Discussion in 'Fertilizer Application' started by somegrassdude, Mar 22, 2012.

1. ### somegrassdudeLawnSite MemberPosts: 2

So...I have a supervisor that has me fill out chemical app sheets. He has what I consider some funky math to get AI and nutrient levels applied. And I'll add he's not very good with questions concerning his methods.

So...lets say we apply a 14-0-14 product with .125 AI per-emergent. Lets say we apply 2200 lb on 8.8 acres. What would be the amounts of nutrients and AI applied, and could you show your math please. Thanks

2. ### WenzelOSLLCLawnSite Senior Memberfrom Maplewood, MNPosts: 709

14-0-14 is 14% or .14 so .14 X 2200= 308 lbs of each nutrient per 8.8 acres. 308/8.8= 35lbs per acre. 35/44k sqft in an acre = .79 lbs per 1000.

Did I get that right?

3. ### RigglePLCLawnSite Fanaticfrom Grand Rapids MIPosts: 12,097

AND...
2200 Lbs/8.8 acres equals 250lbs per acre.
250 lbs times .125/100% equals .3125 lbs Active ingredient per acre dithiopyr

Last edited: Mar 22, 2012
4. ### RicLawnSite Fanaticfrom S W FloridaPosts: 11,956

.

Dude

I taught Materials Calculation at the local College and I will occurr with the math given as being correct.

.

5. ### somegrassdudeLawnSite MemberPosts: 2

Wanted to say thanks for the replies.

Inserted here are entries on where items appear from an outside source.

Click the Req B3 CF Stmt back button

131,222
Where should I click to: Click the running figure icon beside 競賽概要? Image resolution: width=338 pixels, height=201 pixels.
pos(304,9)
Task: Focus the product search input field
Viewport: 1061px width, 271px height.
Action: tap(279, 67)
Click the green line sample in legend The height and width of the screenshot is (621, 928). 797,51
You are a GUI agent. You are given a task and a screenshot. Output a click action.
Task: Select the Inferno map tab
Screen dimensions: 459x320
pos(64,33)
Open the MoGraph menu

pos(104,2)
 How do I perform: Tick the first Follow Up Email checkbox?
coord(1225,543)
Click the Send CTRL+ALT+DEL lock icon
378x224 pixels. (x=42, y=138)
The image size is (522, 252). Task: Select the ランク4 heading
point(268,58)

I thought my math was correct.

Problem is telling the boss would lead to a job search. LOL

6. ### WenzelOSLLCLawnSite Senior Memberfrom Maplewood, MNPosts: 709

So does your boss just not understand how the math works or do they TRY to fudge the numbers so they can get more money?

7. ### KirilLawnSite Fanaticfrom District 9 CAPosts: 18,308

Now figure it out on an elemental basis.

8. ### KirilLawnSite Fanaticfrom District 9 CAPosts: 18,308

Since we have no takers.

14-0-14 = 14% N, 14% K2O

Standard fertilizer analysis is reported as the oxides of P (P2O5) and K (K2O) unless otherwise noted on the label. N is reported as 1:1, so no special considerations are required.

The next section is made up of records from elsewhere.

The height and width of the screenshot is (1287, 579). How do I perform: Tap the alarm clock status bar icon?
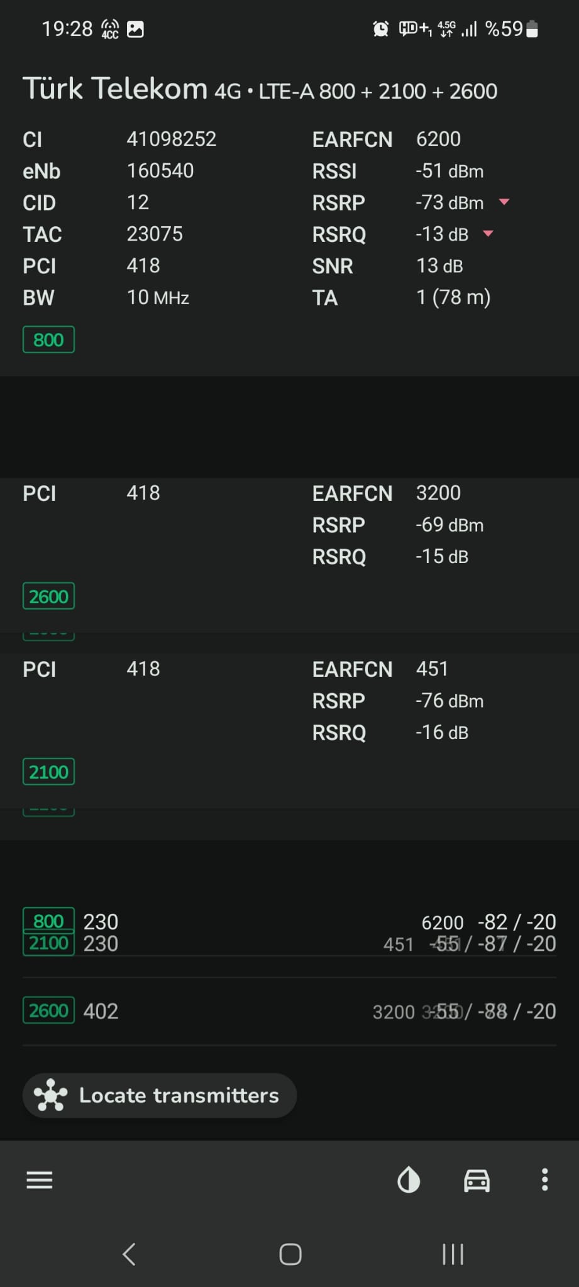380,29
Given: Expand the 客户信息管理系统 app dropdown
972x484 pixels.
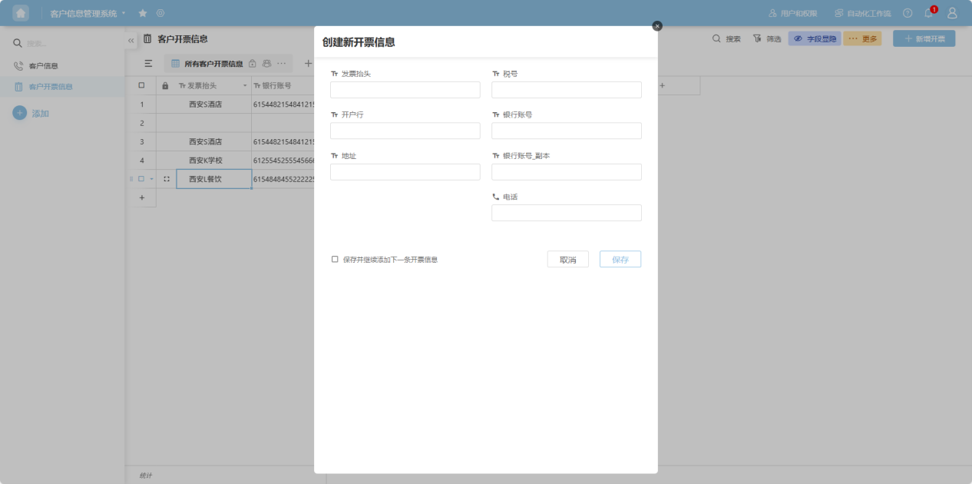Looking at the screenshot, I should tap(124, 13).
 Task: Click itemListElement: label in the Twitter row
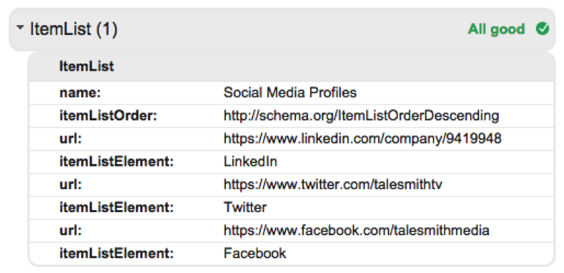[116, 208]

The actual amount of K being applied in the OP's case is (14% * 0.83) = 11.62% K (elemental)

Total K (elemental) applied for the OP's case is = (0.1162 * 2200) = 255.64 lbs

If we had 14% P2O5 then we would have (14% * 0.44) = 6.12% P (elemental)

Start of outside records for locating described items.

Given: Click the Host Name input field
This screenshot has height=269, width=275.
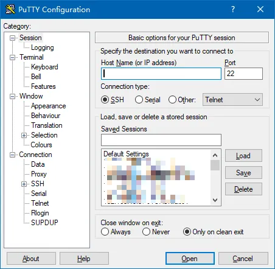Looking at the screenshot, I should (161, 74).
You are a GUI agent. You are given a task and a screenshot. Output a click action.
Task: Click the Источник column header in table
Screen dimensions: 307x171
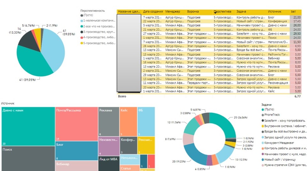click(x=276, y=12)
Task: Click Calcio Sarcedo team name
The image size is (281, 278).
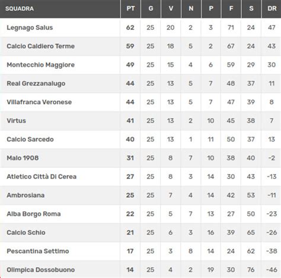Action: pos(30,139)
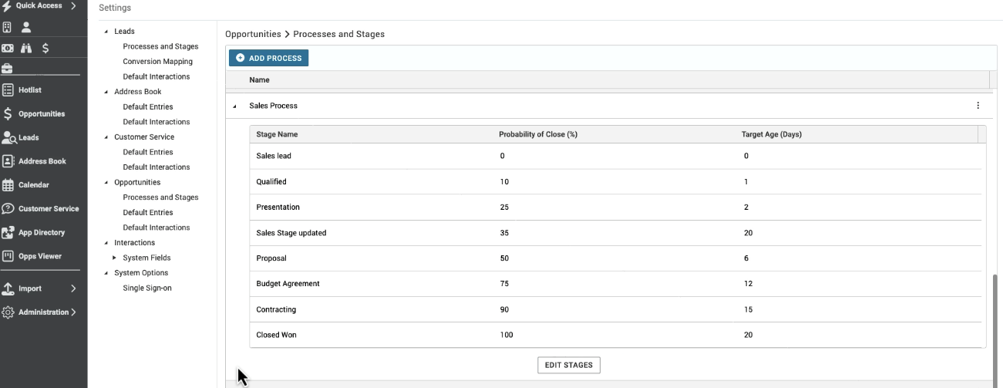This screenshot has height=388, width=1003.
Task: Click the person icon in quick access
Action: [x=26, y=27]
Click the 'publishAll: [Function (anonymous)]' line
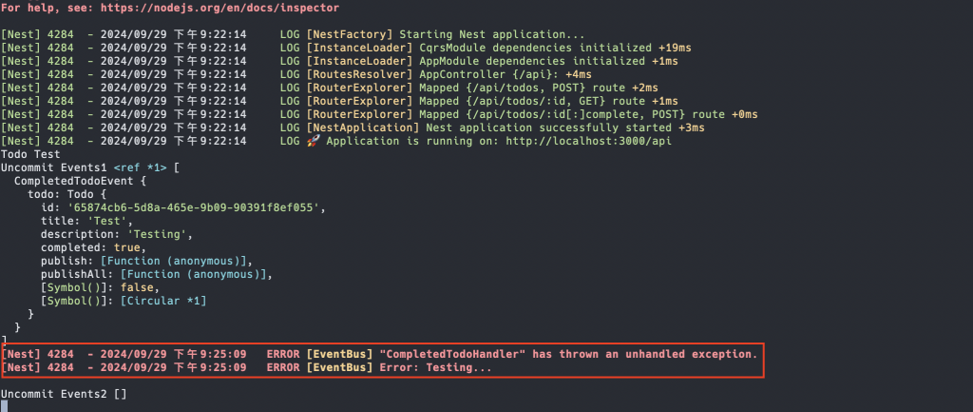Viewport: 973px width, 412px height. pos(157,274)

When determining fertilizer requirements, especially when using a soil test report to determine how much to apply, you need to know how to break a particular fertilizer down to an elemental basis if needed. For example, if a soil report calls for X pounds of K (K2O), and the fertilizer you are using is reporting K as KCl, do you know how much to apply?